MADIGAN: AGREEMENT REACHED IN U OF I TOXIC WASTEWATER RELEASE THAT KILLED FISH AND OTHER AQUATIC LIFE
Chicago - Attorney General Lisa Madigan today said the University of Illinois, the Urbana-Champaign Sanitary District and CEDA, Inc., will pay $65,000 to resolve allegations of water pollution filed by the Attorney General's office in 2002 after thousands of gallons of toxic wastewater overpowered the treatment facilities of the Urbana-Champaign Sanitary District. The mishap resulted in a significant loss of fish and aquatic life along a stretch of the nearby Saline Branch and Salt Fork of the Vermilion River.

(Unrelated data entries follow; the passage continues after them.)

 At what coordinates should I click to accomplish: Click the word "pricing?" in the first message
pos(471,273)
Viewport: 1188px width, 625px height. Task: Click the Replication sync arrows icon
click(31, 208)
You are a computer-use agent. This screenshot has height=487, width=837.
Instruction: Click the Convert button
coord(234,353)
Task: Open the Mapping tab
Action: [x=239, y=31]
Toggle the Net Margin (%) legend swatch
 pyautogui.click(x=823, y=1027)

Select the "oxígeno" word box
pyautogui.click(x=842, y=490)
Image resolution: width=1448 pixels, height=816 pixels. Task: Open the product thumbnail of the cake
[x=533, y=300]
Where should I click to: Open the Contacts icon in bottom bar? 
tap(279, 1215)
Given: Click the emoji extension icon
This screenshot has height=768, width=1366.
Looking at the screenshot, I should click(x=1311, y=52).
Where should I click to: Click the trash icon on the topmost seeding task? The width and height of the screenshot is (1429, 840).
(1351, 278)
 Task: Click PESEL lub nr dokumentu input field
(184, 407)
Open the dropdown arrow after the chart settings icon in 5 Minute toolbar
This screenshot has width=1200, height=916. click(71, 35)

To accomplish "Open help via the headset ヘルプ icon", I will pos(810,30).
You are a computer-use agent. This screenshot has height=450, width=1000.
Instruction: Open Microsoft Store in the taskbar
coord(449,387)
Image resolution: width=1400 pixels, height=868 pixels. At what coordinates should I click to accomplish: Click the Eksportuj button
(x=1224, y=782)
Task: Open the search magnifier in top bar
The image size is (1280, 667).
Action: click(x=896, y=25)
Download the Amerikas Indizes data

In July 2002, the university hired an industrial contractor, CEDA, Inc., to clean the boilers at the Abbott Power Plant and arranged for the wastewater generated to be discharged into the sanitary district's treatment system. However, the wastewater contained such a high concentration of ammonia and was released at such a high rate that it was impossible to adequately treat before being released into the Saline Branch drainage ditch and then the Salt Fork in amounts that exceeded the sanitary district's permits.
"Accidents like this illustrate why it is absolutely mandatory that proper procedures are followed when undertaking such a significant project," Madigan said. "Environmentalists and the state are still working diligently to restore aquatic life to what it was in these waterways. We are pleased that we were able to work cooperatively with the University of Illinois to resolve this matter."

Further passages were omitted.